**ACTIVITY**
Write each line exactly as it stands, from the line containing "The width and height of the screenshot is (1512, 799)." through the end of the data.

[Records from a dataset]
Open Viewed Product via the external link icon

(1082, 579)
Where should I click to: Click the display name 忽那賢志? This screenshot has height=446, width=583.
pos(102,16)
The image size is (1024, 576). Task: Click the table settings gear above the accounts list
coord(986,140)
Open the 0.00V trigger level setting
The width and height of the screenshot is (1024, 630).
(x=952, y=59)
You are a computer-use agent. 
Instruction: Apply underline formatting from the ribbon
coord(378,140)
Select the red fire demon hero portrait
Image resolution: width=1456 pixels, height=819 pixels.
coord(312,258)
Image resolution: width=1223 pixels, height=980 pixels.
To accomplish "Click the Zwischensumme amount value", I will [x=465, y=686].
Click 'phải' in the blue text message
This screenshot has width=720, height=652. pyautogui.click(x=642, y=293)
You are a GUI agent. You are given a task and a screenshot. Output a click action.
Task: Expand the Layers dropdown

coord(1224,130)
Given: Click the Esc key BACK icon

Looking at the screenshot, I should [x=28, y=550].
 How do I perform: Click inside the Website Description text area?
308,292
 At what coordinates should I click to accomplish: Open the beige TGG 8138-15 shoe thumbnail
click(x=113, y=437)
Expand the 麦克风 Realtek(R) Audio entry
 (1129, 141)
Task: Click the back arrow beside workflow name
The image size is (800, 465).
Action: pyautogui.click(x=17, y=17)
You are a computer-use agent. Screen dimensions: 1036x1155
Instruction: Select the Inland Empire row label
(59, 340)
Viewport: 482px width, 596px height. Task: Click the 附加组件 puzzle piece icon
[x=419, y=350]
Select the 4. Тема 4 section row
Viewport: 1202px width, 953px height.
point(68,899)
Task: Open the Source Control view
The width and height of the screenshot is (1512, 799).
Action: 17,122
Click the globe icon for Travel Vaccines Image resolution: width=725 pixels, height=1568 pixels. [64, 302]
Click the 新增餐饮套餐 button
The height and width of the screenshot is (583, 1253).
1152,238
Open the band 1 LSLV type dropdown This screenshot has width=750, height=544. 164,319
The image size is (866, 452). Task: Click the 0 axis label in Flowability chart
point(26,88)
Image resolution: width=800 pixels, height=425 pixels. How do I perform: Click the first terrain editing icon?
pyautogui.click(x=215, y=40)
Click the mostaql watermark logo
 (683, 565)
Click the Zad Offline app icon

**EXERCISE RESPONSE**
The width and height of the screenshot is (1512, 799).
Action: 17,122
Click the globe icon for Travel Vaccines Image resolution: width=725 pixels, height=1568 pixels. [64, 302]
Click the 新增餐饮套餐 button
The height and width of the screenshot is (583, 1253).
1152,238
Open the band 1 LSLV type dropdown This screenshot has width=750, height=544. 164,319
The image size is (866, 452). Task: Click the 0 axis label in Flowability chart
point(26,88)
Image resolution: width=800 pixels, height=425 pixels. How do I perform: Click the first terrain editing icon?
pyautogui.click(x=215, y=40)
Click the mostaql watermark logo
 (683, 565)
Click the Zad Offline app icon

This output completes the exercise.